The
county hospital was a place where sick people from the locality were
taken for treatment. The locality was a loose term, it could be near,
but also far, to far sometimes for stroke or heart attack victims to
survive long enough in the back of an Ambulance on narrow bumpy rural
roads.
Peggy
had only been transported a short journey. The hospital in the
county capital was relatively close and accessible. She was also
lucky in that in those days a bed would be available immediately,
Progress in Ireland with the jobs boom and cheap drink would soon
mean that real sick older people would find that the beds they paid
for with their welfare contributions and taxes were filled by drunks,
brawlers, drug addicts, and others who in their short lives so far
had made no contribution to earn them the space they came to occupy.
Just
when I was starting to get back on me feet. I don’t know how I fell
or how I got here. It’s the Hospital and that’s a blessing. I was
afraid it would be the other place they would put me into. I don’t
know what I was thinking when the neighbours were knocking at the
door and the windows. I think I tried to chase them away. Thought it
was Bully-boys after the money. Am I gettin’ forgetful?
The
O'Connors huddled, bedside crouchers, watching Peggy, counting her
breaths, wondering, maybe even hoping.
"Would
ya look at her, away with the fairies, muttering to herself. Once
they think she is over the fall, they'll want her out of here. They
said she didn't break anything, so the writing's on the wall. We
better be ready to move her somewhere."
"She
can’t look after herself Miki, and the ravin’ is getting worse.

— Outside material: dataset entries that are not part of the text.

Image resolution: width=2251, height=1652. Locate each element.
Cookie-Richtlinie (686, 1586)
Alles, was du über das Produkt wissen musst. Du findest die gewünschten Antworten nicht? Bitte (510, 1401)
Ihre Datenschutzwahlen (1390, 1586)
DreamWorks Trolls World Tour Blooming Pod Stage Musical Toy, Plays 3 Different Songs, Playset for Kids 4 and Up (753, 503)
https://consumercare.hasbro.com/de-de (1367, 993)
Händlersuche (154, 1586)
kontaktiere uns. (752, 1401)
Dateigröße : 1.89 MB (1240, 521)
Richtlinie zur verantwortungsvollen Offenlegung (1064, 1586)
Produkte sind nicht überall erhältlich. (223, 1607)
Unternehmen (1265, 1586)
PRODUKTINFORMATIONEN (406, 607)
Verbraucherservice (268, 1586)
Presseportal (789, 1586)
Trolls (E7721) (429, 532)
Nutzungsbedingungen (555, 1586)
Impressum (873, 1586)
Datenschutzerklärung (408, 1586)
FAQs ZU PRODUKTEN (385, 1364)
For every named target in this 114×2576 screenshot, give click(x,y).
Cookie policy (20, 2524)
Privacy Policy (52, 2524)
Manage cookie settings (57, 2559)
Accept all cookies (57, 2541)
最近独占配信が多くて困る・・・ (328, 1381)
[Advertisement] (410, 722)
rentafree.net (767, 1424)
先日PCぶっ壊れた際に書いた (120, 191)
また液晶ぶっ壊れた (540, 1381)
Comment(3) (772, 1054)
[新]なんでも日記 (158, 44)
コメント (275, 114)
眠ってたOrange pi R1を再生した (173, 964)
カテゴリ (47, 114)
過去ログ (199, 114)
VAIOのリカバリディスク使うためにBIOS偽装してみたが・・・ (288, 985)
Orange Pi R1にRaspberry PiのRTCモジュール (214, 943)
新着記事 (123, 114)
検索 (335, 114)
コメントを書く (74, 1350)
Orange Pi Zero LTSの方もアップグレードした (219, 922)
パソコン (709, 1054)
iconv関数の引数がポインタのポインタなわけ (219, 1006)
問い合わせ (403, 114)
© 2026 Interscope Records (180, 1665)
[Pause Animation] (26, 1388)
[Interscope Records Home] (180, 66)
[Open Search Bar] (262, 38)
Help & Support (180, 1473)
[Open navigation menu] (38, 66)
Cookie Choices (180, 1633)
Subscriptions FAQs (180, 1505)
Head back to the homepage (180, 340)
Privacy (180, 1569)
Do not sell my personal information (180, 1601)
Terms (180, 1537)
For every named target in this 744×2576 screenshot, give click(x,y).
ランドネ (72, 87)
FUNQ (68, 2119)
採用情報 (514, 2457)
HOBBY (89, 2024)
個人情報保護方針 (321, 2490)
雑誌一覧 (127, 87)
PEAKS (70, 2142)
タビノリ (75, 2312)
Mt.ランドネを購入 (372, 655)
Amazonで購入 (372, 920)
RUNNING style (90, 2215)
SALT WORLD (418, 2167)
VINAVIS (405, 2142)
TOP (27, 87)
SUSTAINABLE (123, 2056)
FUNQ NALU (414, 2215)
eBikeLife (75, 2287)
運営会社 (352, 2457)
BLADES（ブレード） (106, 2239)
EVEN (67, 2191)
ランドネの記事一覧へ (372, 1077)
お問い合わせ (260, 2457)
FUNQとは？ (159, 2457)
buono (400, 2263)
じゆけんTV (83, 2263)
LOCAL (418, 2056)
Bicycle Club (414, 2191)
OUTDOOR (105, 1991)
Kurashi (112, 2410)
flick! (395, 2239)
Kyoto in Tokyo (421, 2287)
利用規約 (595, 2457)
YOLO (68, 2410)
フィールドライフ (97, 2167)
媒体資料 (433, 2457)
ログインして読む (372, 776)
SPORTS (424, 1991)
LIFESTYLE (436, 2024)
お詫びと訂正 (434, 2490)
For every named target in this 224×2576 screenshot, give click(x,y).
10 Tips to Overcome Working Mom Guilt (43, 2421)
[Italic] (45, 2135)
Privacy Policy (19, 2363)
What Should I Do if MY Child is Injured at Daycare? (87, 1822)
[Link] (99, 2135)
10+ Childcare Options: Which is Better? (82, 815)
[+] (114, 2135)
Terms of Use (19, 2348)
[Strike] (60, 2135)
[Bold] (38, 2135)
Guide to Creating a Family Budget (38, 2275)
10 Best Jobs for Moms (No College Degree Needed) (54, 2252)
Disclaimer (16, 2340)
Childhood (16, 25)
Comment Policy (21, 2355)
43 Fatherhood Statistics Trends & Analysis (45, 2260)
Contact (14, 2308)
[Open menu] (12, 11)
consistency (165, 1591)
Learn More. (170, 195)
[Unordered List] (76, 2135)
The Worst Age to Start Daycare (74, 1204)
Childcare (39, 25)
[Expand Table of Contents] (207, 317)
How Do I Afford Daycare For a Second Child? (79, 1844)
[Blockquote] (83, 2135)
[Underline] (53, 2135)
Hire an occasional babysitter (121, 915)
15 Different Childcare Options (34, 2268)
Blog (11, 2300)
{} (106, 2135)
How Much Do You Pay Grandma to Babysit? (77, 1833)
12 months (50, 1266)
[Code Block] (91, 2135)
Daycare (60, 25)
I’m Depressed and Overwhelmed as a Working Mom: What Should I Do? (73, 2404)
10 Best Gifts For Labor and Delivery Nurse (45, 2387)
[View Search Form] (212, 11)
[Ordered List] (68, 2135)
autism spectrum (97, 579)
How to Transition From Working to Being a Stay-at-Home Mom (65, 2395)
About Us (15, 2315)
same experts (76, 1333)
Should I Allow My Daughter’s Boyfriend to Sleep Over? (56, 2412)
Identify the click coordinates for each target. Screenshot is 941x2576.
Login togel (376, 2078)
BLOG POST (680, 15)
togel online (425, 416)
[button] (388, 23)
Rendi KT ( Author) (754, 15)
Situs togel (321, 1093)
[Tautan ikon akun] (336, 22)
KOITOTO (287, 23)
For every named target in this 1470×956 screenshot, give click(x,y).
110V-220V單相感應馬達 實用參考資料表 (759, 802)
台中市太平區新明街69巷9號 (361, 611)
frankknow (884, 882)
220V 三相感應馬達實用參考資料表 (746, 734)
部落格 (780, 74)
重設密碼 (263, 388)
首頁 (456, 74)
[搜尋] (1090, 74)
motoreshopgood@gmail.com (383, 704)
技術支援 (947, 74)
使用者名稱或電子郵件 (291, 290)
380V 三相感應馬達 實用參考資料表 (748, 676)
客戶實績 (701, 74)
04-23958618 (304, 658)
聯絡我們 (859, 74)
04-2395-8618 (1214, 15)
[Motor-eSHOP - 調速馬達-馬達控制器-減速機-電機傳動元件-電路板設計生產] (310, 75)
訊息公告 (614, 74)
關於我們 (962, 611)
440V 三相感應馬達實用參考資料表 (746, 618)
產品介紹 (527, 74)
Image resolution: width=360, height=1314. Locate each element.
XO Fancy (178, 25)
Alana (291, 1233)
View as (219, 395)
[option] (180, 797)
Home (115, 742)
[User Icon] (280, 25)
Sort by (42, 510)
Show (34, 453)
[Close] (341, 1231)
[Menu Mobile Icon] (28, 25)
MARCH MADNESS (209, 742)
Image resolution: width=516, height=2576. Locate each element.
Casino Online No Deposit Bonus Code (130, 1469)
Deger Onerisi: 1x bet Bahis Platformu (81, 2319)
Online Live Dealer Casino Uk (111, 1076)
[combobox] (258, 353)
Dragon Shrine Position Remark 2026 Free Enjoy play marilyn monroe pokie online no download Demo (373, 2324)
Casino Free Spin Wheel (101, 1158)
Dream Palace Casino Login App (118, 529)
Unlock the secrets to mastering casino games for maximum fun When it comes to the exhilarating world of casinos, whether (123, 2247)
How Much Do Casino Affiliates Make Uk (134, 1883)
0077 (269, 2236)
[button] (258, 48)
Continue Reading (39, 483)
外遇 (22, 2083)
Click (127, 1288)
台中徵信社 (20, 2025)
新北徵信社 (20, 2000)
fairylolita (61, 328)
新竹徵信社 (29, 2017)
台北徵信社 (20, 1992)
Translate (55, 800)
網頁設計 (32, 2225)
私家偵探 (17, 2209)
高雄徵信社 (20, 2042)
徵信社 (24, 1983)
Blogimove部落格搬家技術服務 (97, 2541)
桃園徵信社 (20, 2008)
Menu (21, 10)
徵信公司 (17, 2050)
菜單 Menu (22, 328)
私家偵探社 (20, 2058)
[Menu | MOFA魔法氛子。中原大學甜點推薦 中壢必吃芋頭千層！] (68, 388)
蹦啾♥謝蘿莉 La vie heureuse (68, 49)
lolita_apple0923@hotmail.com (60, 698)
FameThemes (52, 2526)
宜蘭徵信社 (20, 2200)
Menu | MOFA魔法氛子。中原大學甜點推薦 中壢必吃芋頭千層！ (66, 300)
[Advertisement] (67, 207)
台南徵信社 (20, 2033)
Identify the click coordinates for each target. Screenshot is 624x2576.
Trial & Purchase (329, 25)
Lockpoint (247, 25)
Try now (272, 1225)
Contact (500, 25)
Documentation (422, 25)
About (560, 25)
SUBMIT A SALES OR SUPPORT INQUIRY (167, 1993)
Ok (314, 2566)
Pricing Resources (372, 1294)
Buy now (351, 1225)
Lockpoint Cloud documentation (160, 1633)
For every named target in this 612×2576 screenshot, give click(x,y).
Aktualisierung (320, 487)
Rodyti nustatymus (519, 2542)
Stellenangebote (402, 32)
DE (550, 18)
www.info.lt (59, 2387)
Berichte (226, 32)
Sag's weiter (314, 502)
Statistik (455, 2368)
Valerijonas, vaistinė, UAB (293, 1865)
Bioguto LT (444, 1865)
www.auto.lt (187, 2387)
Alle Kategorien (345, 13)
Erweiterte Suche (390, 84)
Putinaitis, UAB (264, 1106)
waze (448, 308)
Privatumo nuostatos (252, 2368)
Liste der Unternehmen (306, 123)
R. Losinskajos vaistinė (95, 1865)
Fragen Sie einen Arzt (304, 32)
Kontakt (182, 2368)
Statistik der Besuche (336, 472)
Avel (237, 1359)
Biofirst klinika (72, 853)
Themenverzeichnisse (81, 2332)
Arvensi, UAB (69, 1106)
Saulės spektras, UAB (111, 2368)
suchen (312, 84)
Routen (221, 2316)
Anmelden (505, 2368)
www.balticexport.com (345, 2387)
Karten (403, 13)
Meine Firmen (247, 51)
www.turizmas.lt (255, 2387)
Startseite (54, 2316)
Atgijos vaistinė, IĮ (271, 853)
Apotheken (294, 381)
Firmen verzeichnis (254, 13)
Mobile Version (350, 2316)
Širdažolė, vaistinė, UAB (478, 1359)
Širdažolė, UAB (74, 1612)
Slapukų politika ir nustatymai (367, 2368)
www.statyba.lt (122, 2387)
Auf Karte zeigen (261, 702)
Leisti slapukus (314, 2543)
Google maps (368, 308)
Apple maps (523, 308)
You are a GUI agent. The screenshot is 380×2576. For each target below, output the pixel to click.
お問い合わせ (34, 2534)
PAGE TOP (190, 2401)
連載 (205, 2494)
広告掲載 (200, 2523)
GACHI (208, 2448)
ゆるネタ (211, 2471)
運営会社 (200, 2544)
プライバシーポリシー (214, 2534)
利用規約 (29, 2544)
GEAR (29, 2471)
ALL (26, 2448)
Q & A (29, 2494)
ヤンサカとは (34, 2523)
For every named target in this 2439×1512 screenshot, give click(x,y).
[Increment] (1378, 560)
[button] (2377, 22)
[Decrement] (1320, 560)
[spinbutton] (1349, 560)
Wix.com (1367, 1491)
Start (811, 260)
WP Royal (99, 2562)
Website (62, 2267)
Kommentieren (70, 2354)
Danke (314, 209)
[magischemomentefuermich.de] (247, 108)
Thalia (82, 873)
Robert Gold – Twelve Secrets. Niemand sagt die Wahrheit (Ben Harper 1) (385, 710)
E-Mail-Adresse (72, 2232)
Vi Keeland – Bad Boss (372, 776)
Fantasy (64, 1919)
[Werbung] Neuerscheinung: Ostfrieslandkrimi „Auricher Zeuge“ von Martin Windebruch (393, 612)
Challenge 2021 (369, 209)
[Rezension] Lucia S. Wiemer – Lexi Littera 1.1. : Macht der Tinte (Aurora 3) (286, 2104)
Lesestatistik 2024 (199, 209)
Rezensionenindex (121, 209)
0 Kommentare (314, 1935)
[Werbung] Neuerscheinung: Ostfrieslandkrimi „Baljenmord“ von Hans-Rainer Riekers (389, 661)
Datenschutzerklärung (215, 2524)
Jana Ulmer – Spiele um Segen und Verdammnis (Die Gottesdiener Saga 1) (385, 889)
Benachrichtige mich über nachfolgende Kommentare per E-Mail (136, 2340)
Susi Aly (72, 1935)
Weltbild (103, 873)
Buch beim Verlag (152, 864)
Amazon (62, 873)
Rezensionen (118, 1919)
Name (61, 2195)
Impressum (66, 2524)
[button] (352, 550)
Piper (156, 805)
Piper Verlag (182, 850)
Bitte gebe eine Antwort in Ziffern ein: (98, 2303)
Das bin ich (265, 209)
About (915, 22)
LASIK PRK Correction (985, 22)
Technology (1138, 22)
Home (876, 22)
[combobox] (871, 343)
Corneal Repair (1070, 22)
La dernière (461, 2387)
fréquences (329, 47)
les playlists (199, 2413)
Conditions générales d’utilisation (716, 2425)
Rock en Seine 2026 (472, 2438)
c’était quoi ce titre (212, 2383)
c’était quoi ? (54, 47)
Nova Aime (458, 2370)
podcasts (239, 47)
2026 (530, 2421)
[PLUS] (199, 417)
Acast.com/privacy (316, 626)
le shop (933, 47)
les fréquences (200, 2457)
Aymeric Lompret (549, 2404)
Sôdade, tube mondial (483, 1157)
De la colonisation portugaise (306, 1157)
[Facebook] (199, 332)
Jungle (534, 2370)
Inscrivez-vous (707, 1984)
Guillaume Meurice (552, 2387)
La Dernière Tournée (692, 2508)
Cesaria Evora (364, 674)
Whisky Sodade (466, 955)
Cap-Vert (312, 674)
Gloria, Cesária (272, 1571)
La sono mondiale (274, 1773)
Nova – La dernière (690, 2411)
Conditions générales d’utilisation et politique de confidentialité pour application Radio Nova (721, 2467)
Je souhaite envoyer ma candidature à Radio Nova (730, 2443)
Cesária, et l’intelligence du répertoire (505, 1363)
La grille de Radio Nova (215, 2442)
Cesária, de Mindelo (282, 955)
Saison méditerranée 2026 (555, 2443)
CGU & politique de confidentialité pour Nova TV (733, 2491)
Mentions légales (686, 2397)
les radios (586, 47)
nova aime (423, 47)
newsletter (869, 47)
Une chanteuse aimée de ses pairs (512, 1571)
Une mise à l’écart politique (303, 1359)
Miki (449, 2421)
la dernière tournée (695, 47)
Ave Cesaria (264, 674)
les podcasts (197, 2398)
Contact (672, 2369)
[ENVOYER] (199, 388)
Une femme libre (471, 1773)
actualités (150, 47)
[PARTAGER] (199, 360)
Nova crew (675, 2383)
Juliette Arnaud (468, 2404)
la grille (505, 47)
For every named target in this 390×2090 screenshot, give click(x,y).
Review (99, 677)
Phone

She keeps talking to people who are dead. Last night she thought she
was married and had a husband and a son."
"Maybe
she was. Maybe she had a son. Wouldn't that be somethin'. Somethin',
man alive."
"Don’t
be a smart-arse, John Joe."
"Leave
it with me I’ll make some calls. We’ll get her in somewhere.
Don’t let them move her out of here ‘till I have a place fixed
up. Don’t let her go back home what ever happens. Are you two
listening? On no account is she to be let go back home."